O romance é profundamente filosófico, tocando em várias questões que se prendem com a explicação da condição humana, a visão desnuda das fraquezas, das complexidades e, embora tomando o tópico bíblico da disputa entre os irmãos, o drama existencial não estão tão bem demarcado como surge no texto bíblico, não há aqui a diferença a preto e branco entre o bem e o mal. Se Aaron é belo, branco e louro, fácil de amar, impusionado pelos melhores sentimentos, de que se destaca a compaixão, a verdade é que é demasiado inflexível, intolerante, sem capacidade de perdão, diríamos nós - no esquema de valores que fomos privilegiando, que lhe falta resiliência. É Caleb, o rimão, escuro, atormentado, muito mais perspicaz, manipulador, inteligente, sensível, obrgado a proteger-se debaixo de uma capa de indiferença, de força, de dureza que mais não faz do que evitar que seja conhecido na sua fragilidade, a não ser por Lee que, verdadeiramente, o criou e que conhece a sua natureza, tentando, ora protegê-lo, ora espicaçá-lo para que se defenda das suas próprias torutras, da forma como se vai punindo por uma culpa que nem sequer está formada, a não ser a de Caleb surgir como a figura mais complexa, logo mais ricamente humana de todo o romance. Aliás, não pude deixar de sentir que a monstruosa Cathy, egoista, perigosa, esteriotipada, verdadeira mulher demónio, condenando à perdição todos os que dela se aproximam - fez-me lembrar a descrição do polvo no Sermão de Santo António, do padre António Vieira. Em última análise, o mito de Caim e Abel é como que espiralizado, vai-se desdobrando a partir desse ponto inicial e a humanidade, no seu longo trajeto pela história, mais não faz do que glosar esses poucos versículos que se vêm - tal como explicam as próprias personagens - a tornar a história mais importante para toda a humanidade.
É impossível, num texto tão breve, dar conta das imensas veredas que se abrem nesta narrativa, riquíssima, oferecendo um mundo de interpretações e de leituras possíveis, daí que o melhor remédio seja ler, pois claro e, depois, propor um ciclo de estudos sobre esta obra. Está lá tudo o que é ingrediente para compor uma belíssima história, capaz de nos prender e de nos mudar.
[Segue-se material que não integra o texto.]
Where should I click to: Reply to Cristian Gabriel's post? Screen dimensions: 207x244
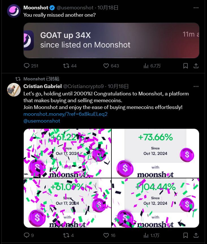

Como em outras situações, recordo alguns livros que versaram a mesma história, o que só vem atestar a força fundadora do mito dos dois irmãos separados pelos primeiros sentimentos que puseram o homem contra o seu semelhante, mito que, se não fecundou a realidade, fecundou para sempre a literatura. Alguém conhece outros irmãos de papel que deem conta deste pecado original?